Hi WHy do you thnk there would be a difference between a single rocket and two rockets if the distance remained constant in the reference frame in both cases ?

18. ### Austin0

Hi Thanks for doing the diagrams for us. Interesting.
Having thought a little more it appears that in any case the overall observed Doppler shift would not be a meaningful indication of the relative dilation, as a large part of the effect is purely classical doppler and even if you went through the business of separating out this component, you would be left with a pure dilation evaluation that was comparing the clock rates at two different intervals on the respective world lines and still have the problem of interpreting that into relative rates at the "same" time in the accelerating frame.
Regarding the Rindler clocks and the constant relative Doppler: I find this curious and would like to know more but maybe not in this thread. ;-)

19. ### jartsa

580
Let's say we have a non-length-contracting accelerating rocket.

If a clock is thown from the rear of the rocket to the front of the rocket, it will be time dilated during the flight an amount that makes the reading of the clock to be the same as if the clock would have been in a gravity well.
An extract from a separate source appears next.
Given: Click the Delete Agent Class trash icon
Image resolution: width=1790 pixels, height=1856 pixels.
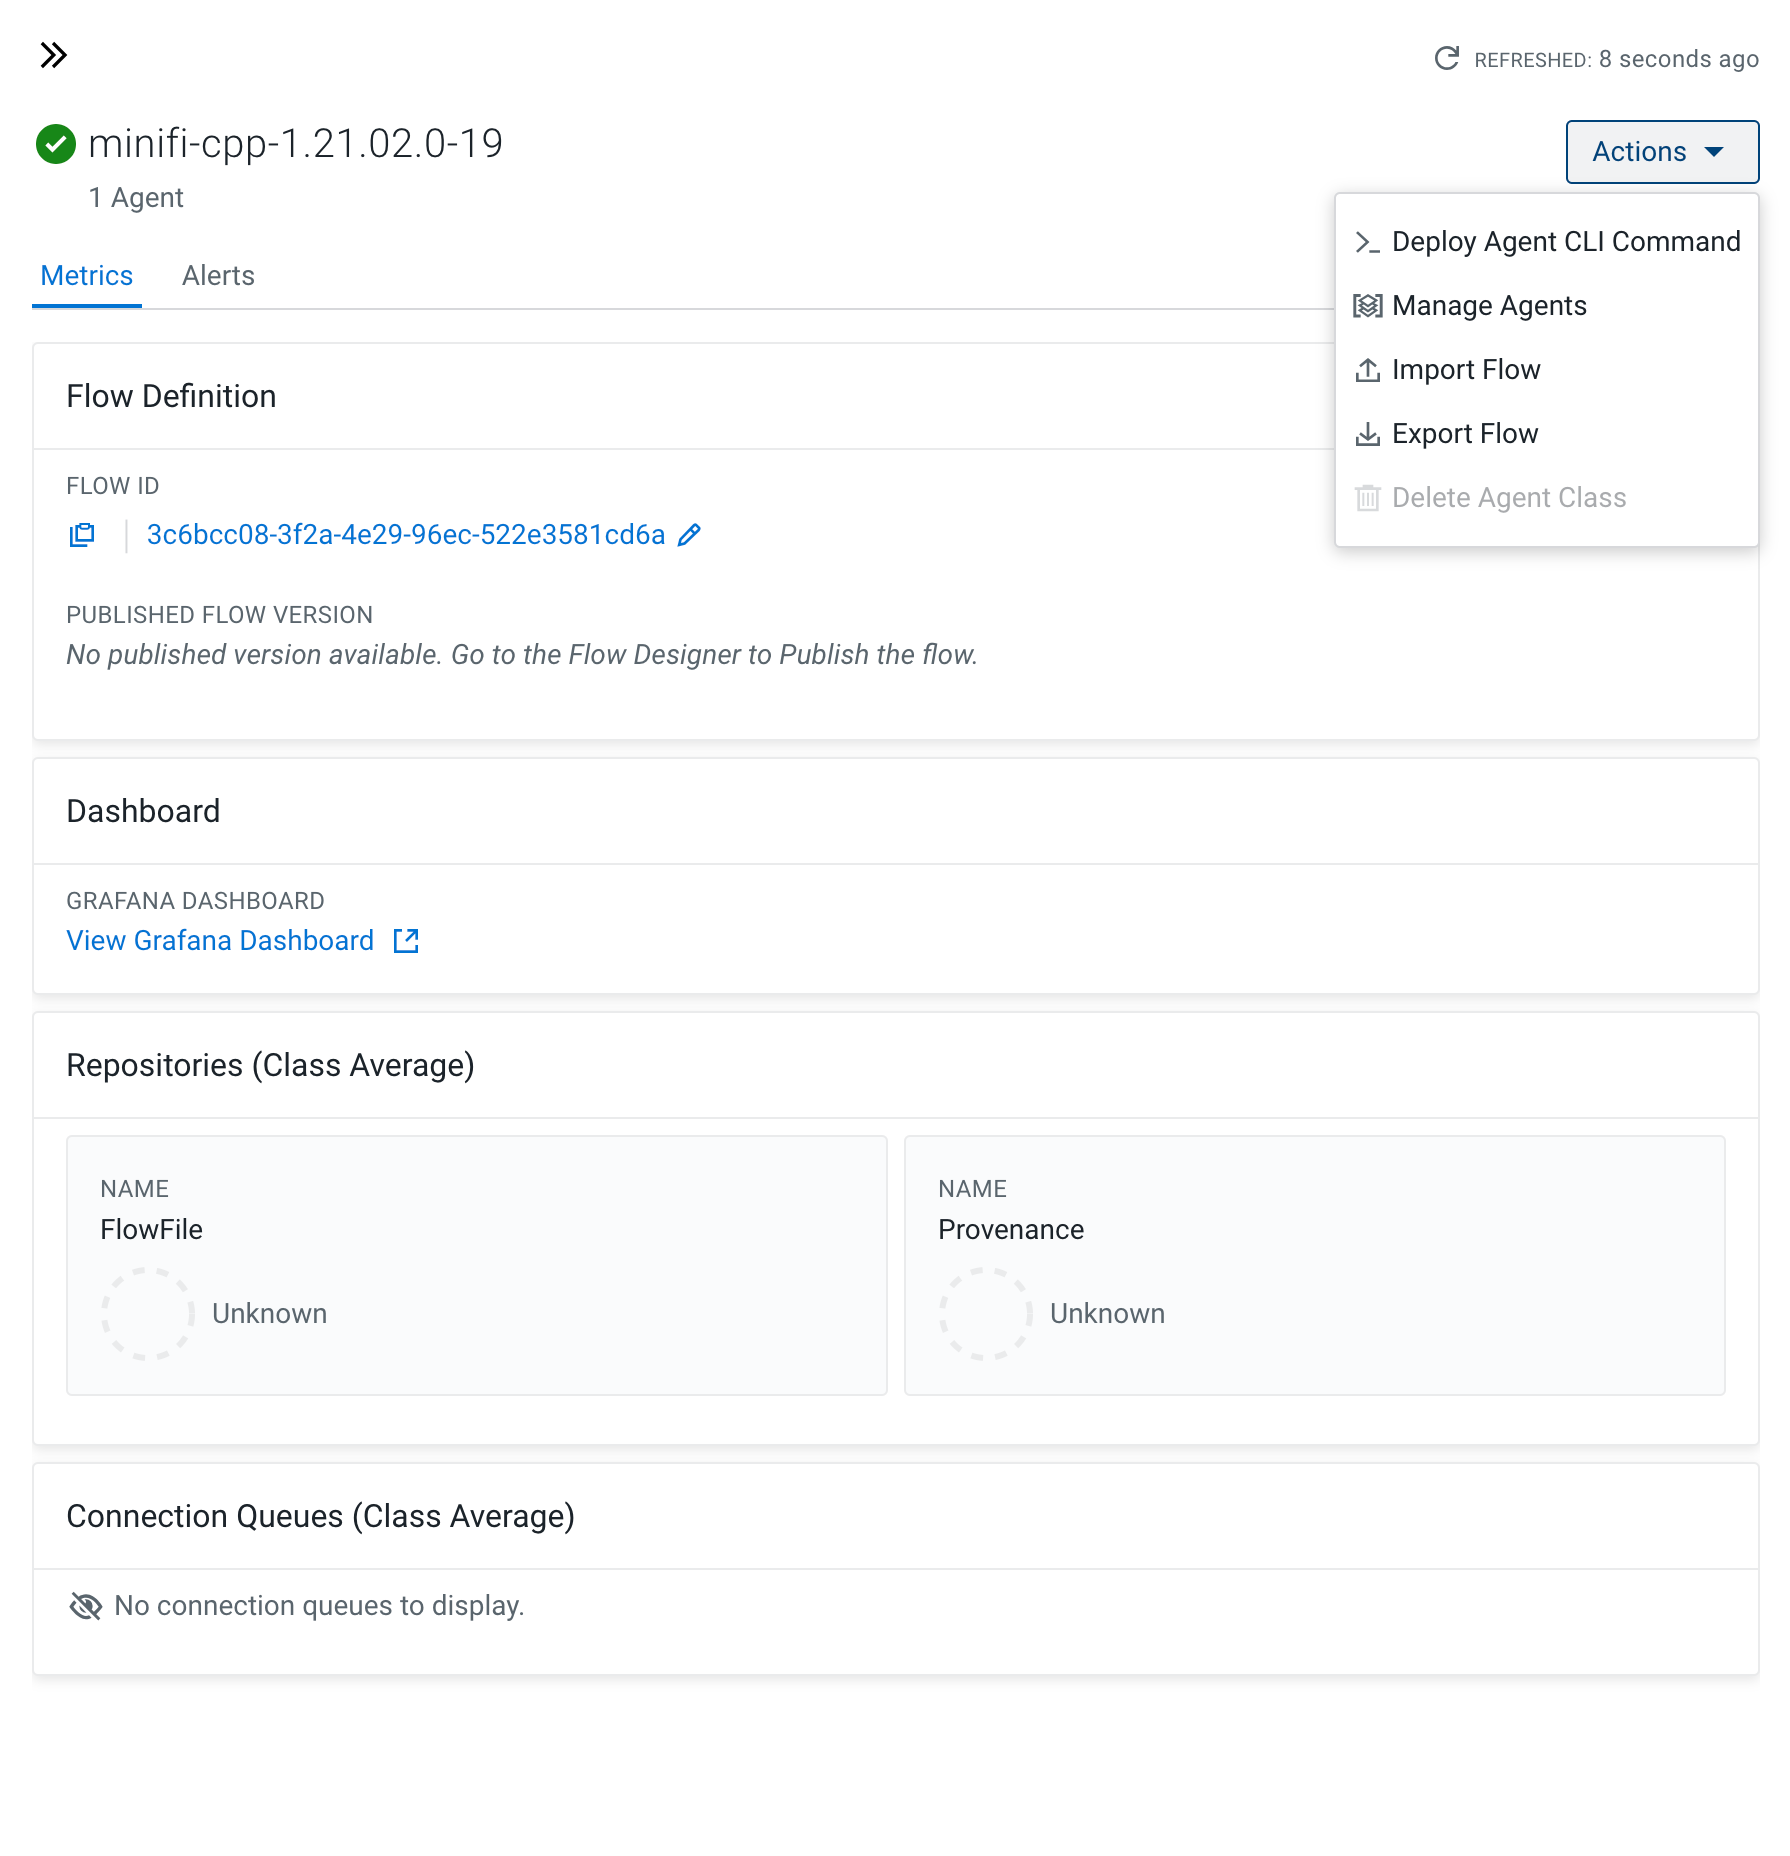Looking at the screenshot, I should coord(1367,498).
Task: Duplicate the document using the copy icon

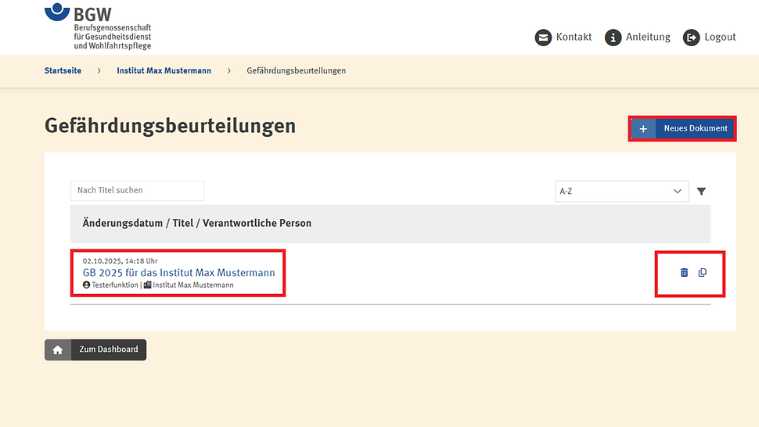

If this same clock is thrown back to the rear from the front, it will be time dilated less than everything else in the rocket during the flight, and this effect is larger than the effect of the first throw, and the reading of the clock will be the same as if the clock had visited upper regions of a gravity well.

20. ### Austin0

Hi Take a look at yuiop's diagrams a couple of posts back. Compare the relative path lengths between forward and backward travel and see if you still think the front to back travel would have greater effect on elapsed time than the travel from back to front.